Bitte klicken Sie zur Auswahl auf eines der folgenden vier Logos:

Auch die Industrie- und Handelskammer Stade will bei der Ärztesuche für ländliche Regionen helfen

Der falsche Weg, meint Michael Schmitz von der KVN: Mit romantischen Bildern von grasenden Kühen lassen sich keine Ärzte aufs Land locken
 
Arbeiten jetzt bei der Ärztesuche Hand in Hand, (v. hinten li.): Hubert Bühne, Felix Hiemer (beide IHK), Michael Schmitz, Heiko Pracht, Mark Barjenbruch (alle KVN), Dr. Ralf Trabandt, Maike Bielfeldt (beide IHK) und Dr. med. Stephan Brune (KVN) (Foto: Aleksandra Maria Mleczko)
am. Stade. Es gibt einige Kommunen im Landkreis Stade, die um ihre Ärzteversorgung bangen. Diese werden die Allianz zwischen der Kassenärztlichen Vereinigung Niedersachsen (KVN) und der Industrie- und Handelskammer (IHK) Stade begrüßen. Die neuen Partner haben am vergangenen Mittwoch einen Kooperationsvertrag unterzeichnet, der bisher einzigartig in Deutschland ist. Sie wollen dem Ärztemangel in der Region gemeinsam entgegenwirken.
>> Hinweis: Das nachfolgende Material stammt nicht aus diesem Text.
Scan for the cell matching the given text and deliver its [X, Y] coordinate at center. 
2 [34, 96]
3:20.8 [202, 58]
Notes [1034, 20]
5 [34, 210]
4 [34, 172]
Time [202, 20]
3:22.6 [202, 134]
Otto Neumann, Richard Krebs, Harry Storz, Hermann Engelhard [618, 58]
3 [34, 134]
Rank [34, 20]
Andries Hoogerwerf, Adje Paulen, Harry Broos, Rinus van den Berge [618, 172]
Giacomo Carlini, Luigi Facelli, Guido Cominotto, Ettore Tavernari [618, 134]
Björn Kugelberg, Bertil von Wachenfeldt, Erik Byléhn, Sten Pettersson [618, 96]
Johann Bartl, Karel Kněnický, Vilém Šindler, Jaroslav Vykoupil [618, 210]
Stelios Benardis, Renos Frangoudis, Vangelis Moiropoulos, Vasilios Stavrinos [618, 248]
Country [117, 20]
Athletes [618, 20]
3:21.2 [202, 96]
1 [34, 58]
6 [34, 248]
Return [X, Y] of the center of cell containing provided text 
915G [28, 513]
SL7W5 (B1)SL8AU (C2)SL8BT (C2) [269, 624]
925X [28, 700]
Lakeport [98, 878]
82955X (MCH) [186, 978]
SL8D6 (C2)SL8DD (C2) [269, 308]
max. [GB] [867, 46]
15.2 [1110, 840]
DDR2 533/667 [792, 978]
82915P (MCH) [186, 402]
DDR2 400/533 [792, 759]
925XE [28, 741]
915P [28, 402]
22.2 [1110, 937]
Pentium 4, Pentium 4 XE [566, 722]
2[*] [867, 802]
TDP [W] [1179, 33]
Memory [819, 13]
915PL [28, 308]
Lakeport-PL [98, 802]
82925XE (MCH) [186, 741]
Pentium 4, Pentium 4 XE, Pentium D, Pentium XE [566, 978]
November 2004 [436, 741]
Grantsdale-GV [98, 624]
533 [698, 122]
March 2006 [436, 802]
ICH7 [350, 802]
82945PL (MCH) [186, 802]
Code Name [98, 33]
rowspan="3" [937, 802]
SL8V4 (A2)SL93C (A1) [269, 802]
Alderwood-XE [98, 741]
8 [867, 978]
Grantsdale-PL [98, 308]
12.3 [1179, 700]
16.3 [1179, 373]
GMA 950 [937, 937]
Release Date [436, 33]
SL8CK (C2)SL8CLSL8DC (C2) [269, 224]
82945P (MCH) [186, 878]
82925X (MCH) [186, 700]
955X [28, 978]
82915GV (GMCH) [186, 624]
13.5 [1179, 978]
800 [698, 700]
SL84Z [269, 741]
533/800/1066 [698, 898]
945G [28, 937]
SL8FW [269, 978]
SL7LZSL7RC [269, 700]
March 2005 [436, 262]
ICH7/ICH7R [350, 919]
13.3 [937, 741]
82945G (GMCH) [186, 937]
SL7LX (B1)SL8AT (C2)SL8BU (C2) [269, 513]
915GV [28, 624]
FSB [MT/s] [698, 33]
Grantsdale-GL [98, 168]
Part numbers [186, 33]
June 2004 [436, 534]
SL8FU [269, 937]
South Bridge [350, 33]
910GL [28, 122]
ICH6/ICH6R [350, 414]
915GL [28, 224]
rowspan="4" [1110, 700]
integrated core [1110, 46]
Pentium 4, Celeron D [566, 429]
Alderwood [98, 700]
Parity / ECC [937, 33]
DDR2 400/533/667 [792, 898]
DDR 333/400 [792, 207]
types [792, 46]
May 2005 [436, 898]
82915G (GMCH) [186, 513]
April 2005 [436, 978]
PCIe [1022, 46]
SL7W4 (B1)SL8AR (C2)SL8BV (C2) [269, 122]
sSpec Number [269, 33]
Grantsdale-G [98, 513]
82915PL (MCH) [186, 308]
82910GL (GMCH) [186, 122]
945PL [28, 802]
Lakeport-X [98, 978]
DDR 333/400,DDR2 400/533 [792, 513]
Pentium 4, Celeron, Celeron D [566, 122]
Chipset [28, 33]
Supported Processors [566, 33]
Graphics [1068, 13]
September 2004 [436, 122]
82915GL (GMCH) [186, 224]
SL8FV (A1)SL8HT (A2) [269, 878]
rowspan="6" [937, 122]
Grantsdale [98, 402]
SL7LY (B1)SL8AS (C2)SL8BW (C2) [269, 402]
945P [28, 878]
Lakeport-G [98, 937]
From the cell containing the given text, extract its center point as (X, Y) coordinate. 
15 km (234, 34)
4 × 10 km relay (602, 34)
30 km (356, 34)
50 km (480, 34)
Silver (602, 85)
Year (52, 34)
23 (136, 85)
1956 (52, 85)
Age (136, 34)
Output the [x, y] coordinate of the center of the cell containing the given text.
Momentan fehlen zwar im Landkreis Stade noch nicht viele Ärzte, ein Blick auf das Durchschnittsalter der Allgemeinmediziner in der Region verrät aber, dass sich das bald radikal ändern könnte: Ein Drittel der Ärzte ist 60 Jahre alt oder älter. Bevor diese den Arztkittel ablegen, müssen neue Mediziner nachrücken, sonst droht eine eklatante Unterversorgung bis zu 71 Prozent.
Die gute Nachricht, die Mark Barjenbruch, Vorstandsvorsitzender der KVN, im Gepäck hat, ist: "Es gibt prinzipiell genügend Ärzte in Deutschland." Sie müssen nur die Selbstständigkeit wagen und vom Praktizieren in einer ländlichen Gegend überzeugt werden.
Bilder von Kühen auf einer Wiese, wie sie etwa die Ärztezeitung verwendet, seien da wenig hilfreich, sagt Michael Schmitz, Geschäftsführer der KVN-Niederlassung Stade. Denn es vermitle einen falschen Eindruck. Dörfer und Kleinstädte hätten viel mehr zu bieten.
Die momentane Lösungsformel sei - darüber sind sich die Partner einig - das Umfeld attraktiv zu gestalten. Auch die Partner der zugezogenen Ärzte wollen in der Regel arbeiten. Hier gilt es, diese bei der Jobsuche zu unterstützen. "Die IHK weiß, wo Arbeit ist", so Barjenbruch. Viele Kommunen sind bemüht, ein familienfreundliches Umfeld mit guten Schulen und Kitas zu schaffen.
Die IHK will darüber hinaus beratend tätig sein. Junge Ärzte seien oft verunsichert, was mit der Selbstständigkeit auf sie zukommt", so die Erfahrung der KVN-Vertreter. "Mediziner lernen nicht, wie man eine Praxis leitet", sagt Dr. med. Stephan Brune, Bezirksausschussvorsitzender der KVN-Bezirksstelle Stade. Beispiele von Fehlinvestitionen und wirtschaftliche Probleme können abschreckend wirken.
Die IHK hat deswegen drei Punkte auf ihre Agenda gesetzt: "Wir bieten eine Existenzgründungsberatung für Mediziner an, Weiterbildungen in Betriebsführung und wir unterstützen Ärzte bei einer Niederlassung als Träger öffentlicher Belange bei Raumordnungsverfahren," sagt Maike Bielfeldt, Hauptgeschäftsführerin der IHK.
Von einer Win-win-Situation für beide Parteien spricht IHK-Vizepräsident Dr. Ralf Trabandt. Die Kooperation mit der KVN sei für die Kammer wichtig, da auch die Wirtschaft auf eine gute ärztliche Versorgung angewiesen sei. "Wir wollen die Gesundheitswirtschaft stärker in den Fokus rücken, sagt Trabandt. Als klassischer weicher Faktor ist eine gute medizinische Struktur beispielsweise ein Argument für die Niederlassung von Firmen. Zudem mache im Elbe-Weser-Dreieck die Gesundheitswirtschaft mit Krankenhäusern, Altenheimen oder Herstellern von medizinischen Produkten 17,8 Prozent der Wirtschaftsbetriebe aus.